══ DATA PROVIDED

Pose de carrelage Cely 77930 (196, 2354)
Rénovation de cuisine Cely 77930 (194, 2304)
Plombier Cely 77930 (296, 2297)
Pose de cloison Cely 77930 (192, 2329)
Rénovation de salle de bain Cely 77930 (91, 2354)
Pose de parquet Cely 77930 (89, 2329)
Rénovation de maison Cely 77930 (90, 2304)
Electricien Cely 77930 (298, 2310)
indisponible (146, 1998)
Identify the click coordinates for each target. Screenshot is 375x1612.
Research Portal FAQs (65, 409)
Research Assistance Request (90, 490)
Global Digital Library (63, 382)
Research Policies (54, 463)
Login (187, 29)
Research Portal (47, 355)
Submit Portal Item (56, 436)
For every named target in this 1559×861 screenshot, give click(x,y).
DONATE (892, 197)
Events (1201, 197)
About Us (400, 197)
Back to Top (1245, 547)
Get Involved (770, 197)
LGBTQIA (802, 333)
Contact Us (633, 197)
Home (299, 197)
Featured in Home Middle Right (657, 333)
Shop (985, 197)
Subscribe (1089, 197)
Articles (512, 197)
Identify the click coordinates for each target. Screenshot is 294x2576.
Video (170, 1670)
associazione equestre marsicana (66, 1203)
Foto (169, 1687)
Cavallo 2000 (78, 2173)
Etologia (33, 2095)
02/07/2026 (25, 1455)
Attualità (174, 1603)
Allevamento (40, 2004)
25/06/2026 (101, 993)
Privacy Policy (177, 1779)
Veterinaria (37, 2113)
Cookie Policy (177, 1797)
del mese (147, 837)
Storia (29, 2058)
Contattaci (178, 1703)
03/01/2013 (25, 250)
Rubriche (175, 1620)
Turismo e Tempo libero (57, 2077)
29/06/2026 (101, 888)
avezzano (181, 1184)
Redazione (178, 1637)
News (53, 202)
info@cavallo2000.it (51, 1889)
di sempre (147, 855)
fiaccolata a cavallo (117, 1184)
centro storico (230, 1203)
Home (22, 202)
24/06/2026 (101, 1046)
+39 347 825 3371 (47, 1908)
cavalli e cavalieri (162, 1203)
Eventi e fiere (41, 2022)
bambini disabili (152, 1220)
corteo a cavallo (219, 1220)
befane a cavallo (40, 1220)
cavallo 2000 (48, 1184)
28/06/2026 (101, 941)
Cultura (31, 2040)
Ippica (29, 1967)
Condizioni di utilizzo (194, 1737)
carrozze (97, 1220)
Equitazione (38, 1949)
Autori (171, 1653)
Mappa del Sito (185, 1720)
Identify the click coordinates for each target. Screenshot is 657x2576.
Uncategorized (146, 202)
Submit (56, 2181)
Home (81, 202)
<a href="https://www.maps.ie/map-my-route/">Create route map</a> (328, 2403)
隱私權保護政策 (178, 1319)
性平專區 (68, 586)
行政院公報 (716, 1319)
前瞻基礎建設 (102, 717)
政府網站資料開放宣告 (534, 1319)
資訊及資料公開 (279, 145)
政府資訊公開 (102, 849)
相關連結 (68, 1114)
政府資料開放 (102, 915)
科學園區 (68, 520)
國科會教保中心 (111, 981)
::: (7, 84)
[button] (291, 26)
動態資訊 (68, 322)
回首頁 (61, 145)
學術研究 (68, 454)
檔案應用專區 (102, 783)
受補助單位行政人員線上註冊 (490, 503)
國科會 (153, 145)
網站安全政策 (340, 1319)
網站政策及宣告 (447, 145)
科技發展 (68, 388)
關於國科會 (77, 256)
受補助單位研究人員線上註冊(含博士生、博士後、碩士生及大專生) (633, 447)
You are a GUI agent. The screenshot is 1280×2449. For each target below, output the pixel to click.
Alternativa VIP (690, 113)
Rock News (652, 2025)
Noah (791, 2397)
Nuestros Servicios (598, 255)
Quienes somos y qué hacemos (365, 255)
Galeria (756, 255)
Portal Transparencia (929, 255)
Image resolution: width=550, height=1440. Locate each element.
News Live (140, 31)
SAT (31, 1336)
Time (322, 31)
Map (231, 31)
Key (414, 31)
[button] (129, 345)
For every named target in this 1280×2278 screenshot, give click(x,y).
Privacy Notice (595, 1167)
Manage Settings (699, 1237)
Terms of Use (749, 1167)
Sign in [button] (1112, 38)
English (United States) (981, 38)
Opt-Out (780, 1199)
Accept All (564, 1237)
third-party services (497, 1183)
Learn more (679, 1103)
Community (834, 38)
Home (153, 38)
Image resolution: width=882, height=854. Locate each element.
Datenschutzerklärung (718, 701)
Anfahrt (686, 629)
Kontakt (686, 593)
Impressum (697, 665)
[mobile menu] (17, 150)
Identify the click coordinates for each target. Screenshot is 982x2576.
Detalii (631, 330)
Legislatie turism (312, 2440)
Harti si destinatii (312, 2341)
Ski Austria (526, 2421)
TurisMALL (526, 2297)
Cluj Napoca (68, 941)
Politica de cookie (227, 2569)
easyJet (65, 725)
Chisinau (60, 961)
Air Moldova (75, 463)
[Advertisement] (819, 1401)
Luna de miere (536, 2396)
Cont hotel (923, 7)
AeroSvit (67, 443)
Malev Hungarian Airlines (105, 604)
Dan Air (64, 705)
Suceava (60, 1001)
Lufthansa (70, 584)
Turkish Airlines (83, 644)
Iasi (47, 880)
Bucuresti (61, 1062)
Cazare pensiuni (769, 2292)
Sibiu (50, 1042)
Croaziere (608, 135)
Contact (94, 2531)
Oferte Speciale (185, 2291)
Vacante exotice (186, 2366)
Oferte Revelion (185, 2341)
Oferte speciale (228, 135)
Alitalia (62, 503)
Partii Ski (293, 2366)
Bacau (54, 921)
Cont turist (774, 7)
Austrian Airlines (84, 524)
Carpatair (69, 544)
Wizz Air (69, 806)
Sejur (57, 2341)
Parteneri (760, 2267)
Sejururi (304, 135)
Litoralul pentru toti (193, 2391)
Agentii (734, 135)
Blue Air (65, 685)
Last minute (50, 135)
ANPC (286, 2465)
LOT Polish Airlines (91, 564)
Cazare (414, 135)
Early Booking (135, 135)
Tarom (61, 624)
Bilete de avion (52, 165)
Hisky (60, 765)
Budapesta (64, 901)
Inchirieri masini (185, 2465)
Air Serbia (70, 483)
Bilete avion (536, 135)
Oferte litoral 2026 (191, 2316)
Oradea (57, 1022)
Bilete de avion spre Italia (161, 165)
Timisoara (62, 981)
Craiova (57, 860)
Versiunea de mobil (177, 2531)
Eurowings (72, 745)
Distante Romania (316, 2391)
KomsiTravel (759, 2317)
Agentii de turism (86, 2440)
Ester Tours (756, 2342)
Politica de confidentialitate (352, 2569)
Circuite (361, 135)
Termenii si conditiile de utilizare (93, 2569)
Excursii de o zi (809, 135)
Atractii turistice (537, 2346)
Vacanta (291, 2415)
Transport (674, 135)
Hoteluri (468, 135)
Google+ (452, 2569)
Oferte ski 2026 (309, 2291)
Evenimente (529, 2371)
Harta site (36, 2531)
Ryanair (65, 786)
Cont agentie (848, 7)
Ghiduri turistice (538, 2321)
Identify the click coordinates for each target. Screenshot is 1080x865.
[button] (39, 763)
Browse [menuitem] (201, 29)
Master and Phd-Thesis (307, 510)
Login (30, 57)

════

## YOUR OBJECTIVE
Substitute "Research Hub" for every occurrence of "Research Portal" in the items above and reproduce all lines with no other changes.

## ANSWER TO THE PROBLEM
Pose de carrelage Cely 77930 (196, 2354)
Rénovation de cuisine Cely 77930 (194, 2304)
Plombier Cely 77930 (296, 2297)
Pose de cloison Cely 77930 (192, 2329)
Rénovation de salle de bain Cely 77930 (91, 2354)
Pose de parquet Cely 77930 (89, 2329)
Rénovation de maison Cely 77930 (90, 2304)
Electricien Cely 77930 (298, 2310)
indisponible (146, 1998)
Identify the click coordinates for each target. Screenshot is 375x1612.
Research Hub FAQs (65, 409)
Research Assistance Request (90, 490)
Global Digital Library (63, 382)
Research Policies (54, 463)
Login (187, 29)
Research Hub (47, 355)
Submit Portal Item (56, 436)
For every named target in this 1559×861 screenshot, give click(x,y).
DONATE (892, 197)
Events (1201, 197)
About Us (400, 197)
Back to Top (1245, 547)
Get Involved (770, 197)
LGBTQIA (802, 333)
Contact Us (633, 197)
Home (299, 197)
Featured in Home Middle Right (657, 333)
Shop (985, 197)
Subscribe (1089, 197)
Articles (512, 197)
Identify the click coordinates for each target. Screenshot is 294x2576.
Video (170, 1670)
associazione equestre marsicana (66, 1203)
Foto (169, 1687)
Cavallo 2000 (78, 2173)
Etologia (33, 2095)
02/07/2026 (25, 1455)
Attualità (174, 1603)
Allevamento (40, 2004)
25/06/2026 (101, 993)
Privacy Policy (177, 1779)
Veterinaria (37, 2113)
Cookie Policy (177, 1797)
del mese (147, 837)
Storia (29, 2058)
Contattaci (178, 1703)
03/01/2013 (25, 250)
Rubriche (175, 1620)
Turismo e Tempo libero (57, 2077)
29/06/2026 (101, 888)
avezzano (181, 1184)
Redazione (178, 1637)
News (53, 202)
info@cavallo2000.it (51, 1889)
di sempre (147, 855)
fiaccolata a cavallo (117, 1184)
centro storico (230, 1203)
Home (22, 202)
24/06/2026 (101, 1046)
+39 347 825 3371 (47, 1908)
cavalli e cavalieri (162, 1203)
Eventi e fiere (41, 2022)
bambini disabili (152, 1220)
corteo a cavallo (219, 1220)
befane a cavallo (40, 1220)
cavallo 2000 (48, 1184)
28/06/2026 (101, 941)
Cultura (31, 2040)
Ippica (29, 1967)
Condizioni di utilizzo (194, 1737)
carrozze (97, 1220)
Equitazione (38, 1949)
Autori (171, 1653)
Mappa del Sito (185, 1720)
Identify the click coordinates for each target. Screenshot is 657x2576.
Uncategorized (146, 202)
Submit (56, 2181)
Home (81, 202)
<a href="https://www.maps.ie/map-my-route/">Create route map</a> (328, 2403)
隱私權保護政策 (178, 1319)
性平專區 (68, 586)
行政院公報 (716, 1319)
前瞻基礎建設 (102, 717)
政府網站資料開放宣告 (534, 1319)
資訊及資料公開 (279, 145)
政府資訊公開 (102, 849)
相關連結 (68, 1114)
政府資料開放 (102, 915)
科學園區 (68, 520)
國科會教保中心 (111, 981)
::: (7, 84)
[button] (291, 26)
動態資訊 (68, 322)
回首頁 (61, 145)
學術研究 (68, 454)
檔案應用專區 (102, 783)
受補助單位行政人員線上註冊 (490, 503)
國科會 (153, 145)
網站安全政策 (340, 1319)
網站政策及宣告 (447, 145)
科技發展 (68, 388)
關於國科會 (77, 256)
受補助單位研究人員線上註冊(含博士生、博士後、碩士生及大專生) (633, 447)
You are a GUI agent. The screenshot is 1280×2449. For each target below, output the pixel to click.
Alternativa VIP (690, 113)
Rock News (652, 2025)
Noah (791, 2397)
Nuestros Servicios (598, 255)
Quienes somos y qué hacemos (365, 255)
Galeria (756, 255)
Portal Transparencia (929, 255)
Image resolution: width=550, height=1440. Locate each element.
News Live (140, 31)
SAT (31, 1336)
Time (322, 31)
Map (231, 31)
Key (414, 31)
[button] (129, 345)
For every named target in this 1280×2278 screenshot, give click(x,y).
Privacy Notice (595, 1167)
Manage Settings (699, 1237)
Terms of Use (749, 1167)
Sign in [button] (1112, 38)
English (United States) (981, 38)
Opt-Out (780, 1199)
Accept All (564, 1237)
third-party services (497, 1183)
Learn more (679, 1103)
Community (834, 38)
Home (153, 38)
Image resolution: width=882, height=854. Locate each element.
Datenschutzerklärung (718, 701)
Anfahrt (686, 629)
Kontakt (686, 593)
Impressum (697, 665)
[mobile menu] (17, 150)
Identify the click coordinates for each target. Screenshot is 982x2576.
Detalii (631, 330)
Legislatie turism (312, 2440)
Harti si destinatii (312, 2341)
Ski Austria (526, 2421)
TurisMALL (526, 2297)
Cluj Napoca (68, 941)
Politica de cookie (227, 2569)
easyJet (65, 725)
Chisinau (60, 961)
Air Moldova (75, 463)
[Advertisement] (819, 1401)
Luna de miere (536, 2396)
Cont hotel (923, 7)
AeroSvit (67, 443)
Malev Hungarian Airlines (105, 604)
Dan Air (64, 705)
Suceava (60, 1001)
Lufthansa (70, 584)
Turkish Airlines (83, 644)
Iasi (47, 880)
Bucuresti (61, 1062)
Cazare pensiuni (769, 2292)
Sibiu (50, 1042)
Croaziere (608, 135)
Contact (94, 2531)
Oferte Speciale (185, 2291)
Vacante exotice (186, 2366)
Oferte Revelion (185, 2341)
Oferte speciale (228, 135)
Alitalia (62, 503)
Partii Ski (293, 2366)
Bacau (54, 921)
Cont turist (774, 7)
Austrian Airlines (84, 524)
Carpatair (69, 544)
Wizz Air (69, 806)
Sejur (57, 2341)
Parteneri (760, 2267)
Sejururi (304, 135)
Litoralul pentru toti (193, 2391)
Agentii (734, 135)
Blue Air (65, 685)
Last minute (50, 135)
ANPC (286, 2465)
LOT Polish Airlines (91, 564)
Cazare (414, 135)
Early Booking (135, 135)
Tarom (61, 624)
Bilete de avion (52, 165)
Hisky (60, 765)
Budapesta (64, 901)
Inchirieri masini (185, 2465)
Air Serbia (70, 483)
Bilete avion (536, 135)
Oferte litoral 2026 (191, 2316)
Oradea (57, 1022)
Bilete de avion spre Italia (161, 165)
Timisoara (62, 981)
Craiova (57, 860)
Versiunea de mobil (177, 2531)
Eurowings (72, 745)
Distante Romania (316, 2391)
KomsiTravel (759, 2317)
Agentii de turism (86, 2440)
Ester Tours (756, 2342)
Politica de confidentialitate (352, 2569)
Circuite (361, 135)
Termenii si conditiile de utilizare (93, 2569)
Excursii de o zi (809, 135)
Atractii turistice (537, 2346)
Vacanta (291, 2415)
Transport (674, 135)
Hoteluri (468, 135)
Google+ (452, 2569)
Oferte ski 2026 (309, 2291)
Evenimente (529, 2371)
Harta site (36, 2531)
Ryanair (65, 786)
Cont agentie (848, 7)
Ghiduri turistice (538, 2321)
Identify the click coordinates for each target. Screenshot is 1080x865.
[button] (39, 763)
Browse [menuitem] (201, 29)
Master and Phd-Thesis (307, 510)
Login (30, 57)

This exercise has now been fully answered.